DATA TO EXAMINE:

-- Opening Marker --

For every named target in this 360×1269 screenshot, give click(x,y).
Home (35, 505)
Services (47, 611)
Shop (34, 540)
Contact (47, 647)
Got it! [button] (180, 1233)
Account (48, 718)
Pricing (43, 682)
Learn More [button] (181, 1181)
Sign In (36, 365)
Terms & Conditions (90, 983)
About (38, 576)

-- Closing Marker --
-- Opening Marker --

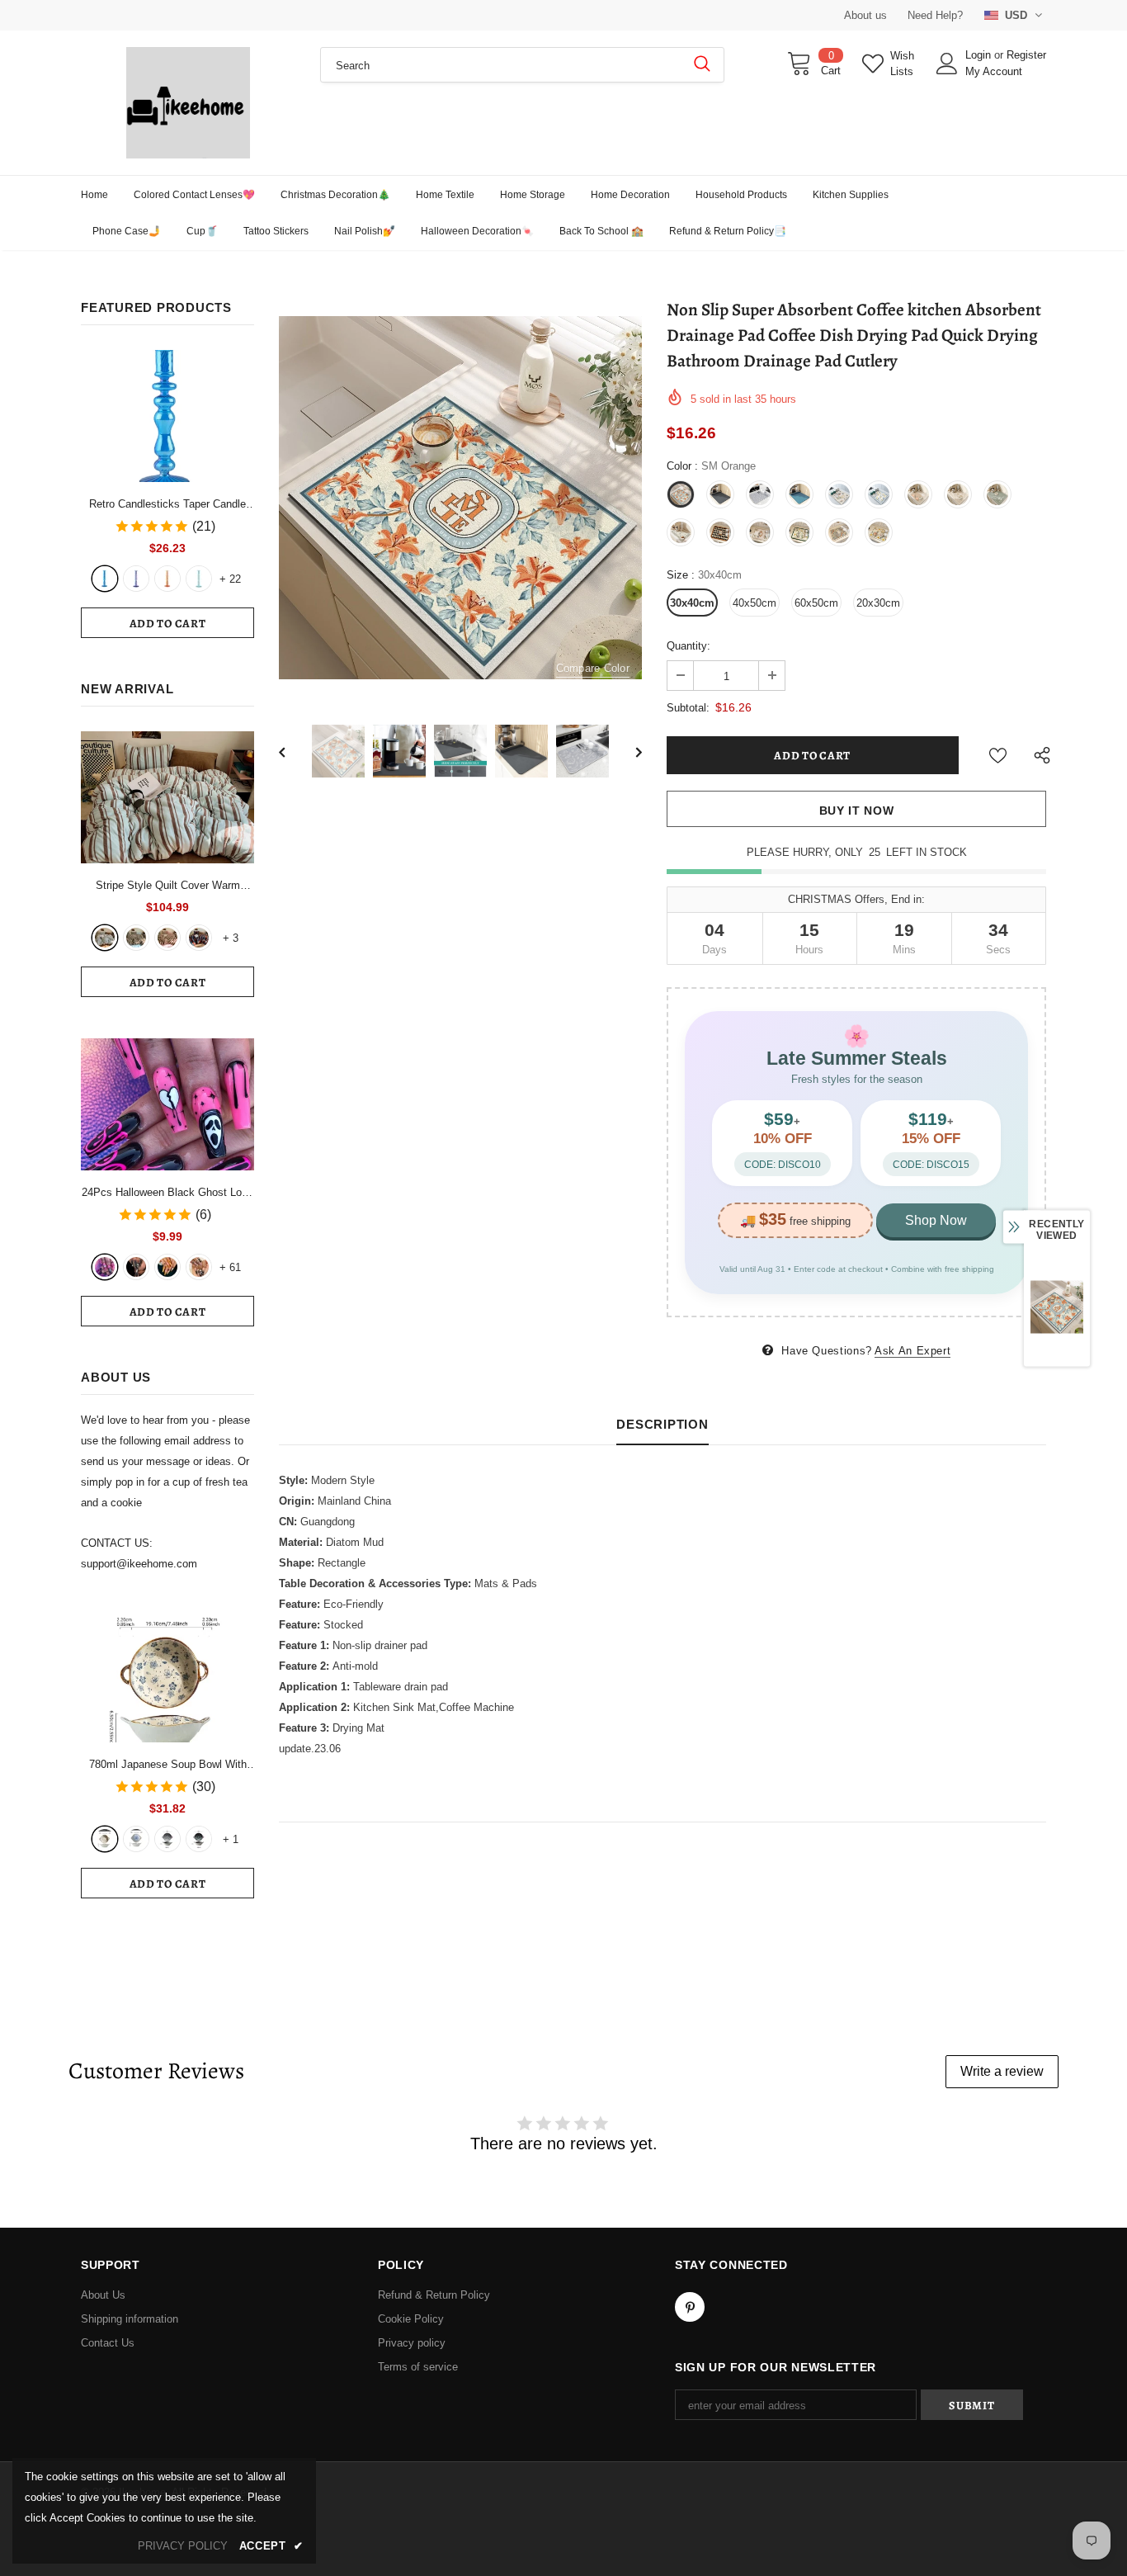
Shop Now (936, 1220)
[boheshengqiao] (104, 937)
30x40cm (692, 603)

-- Closing Marker --
-- Opening Marker --

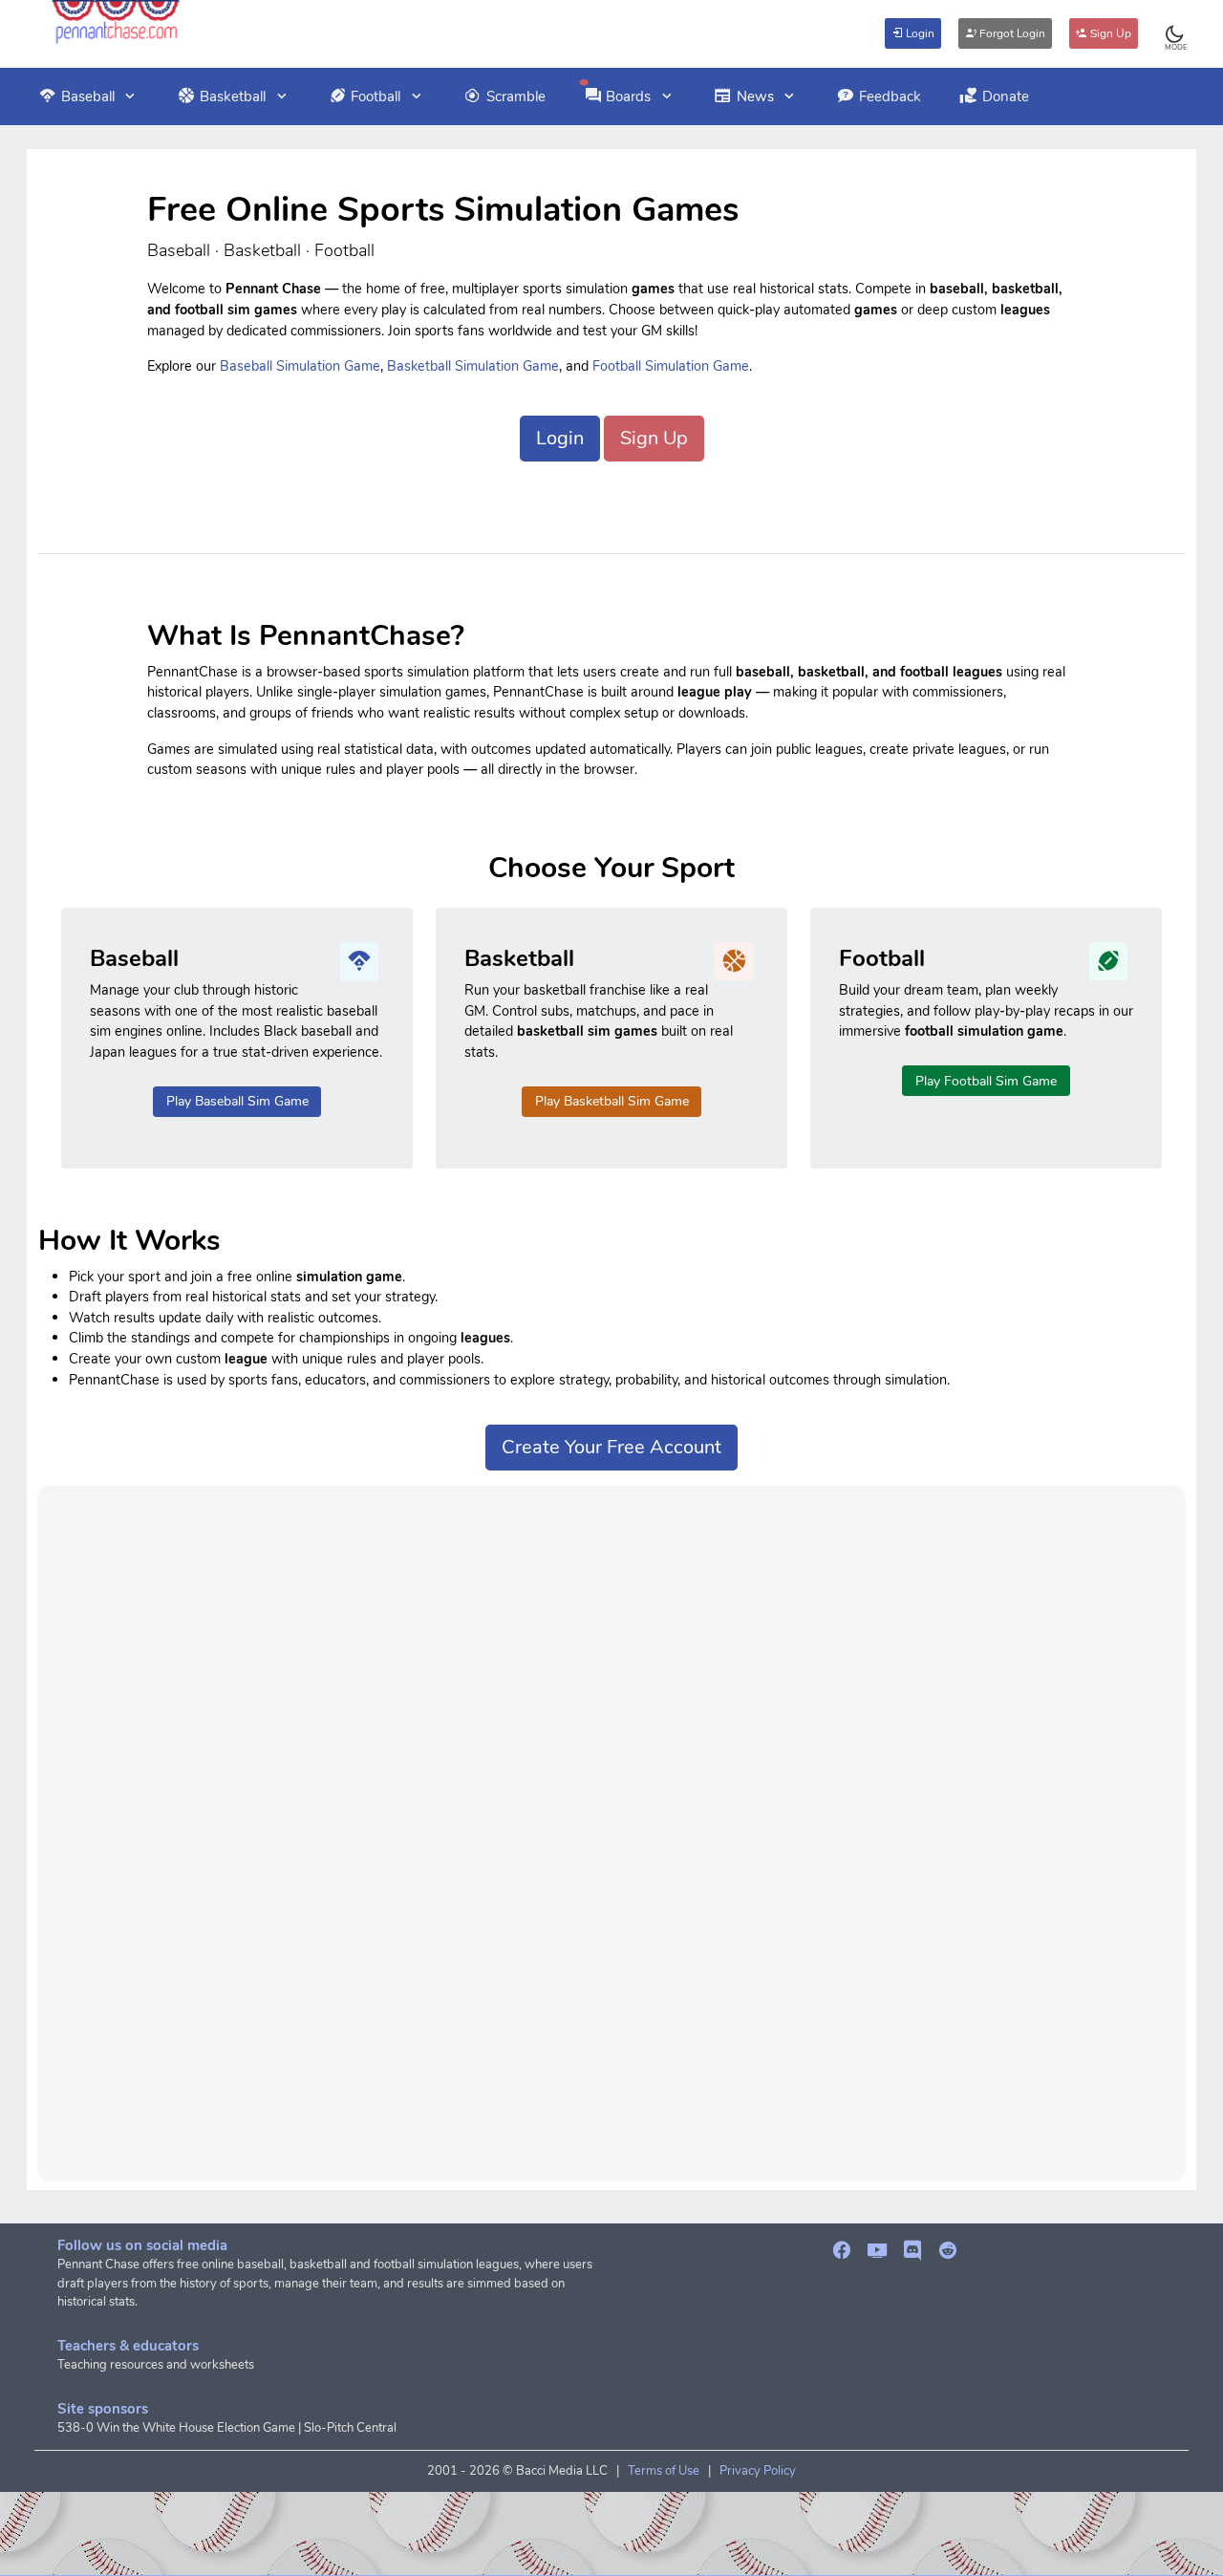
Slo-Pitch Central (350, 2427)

-- Closing Marker --

EXERCISE: Look above for the line holding "Account (48, 718)". Print it and every line after it, exactly, through the line holding "About (38, 576)".

RESPONSE FOR THIS EXERCISE:
Account (48, 718)
Pricing (43, 682)
Learn More [button] (181, 1181)
Sign In (36, 365)
Terms & Conditions (90, 983)
About (38, 576)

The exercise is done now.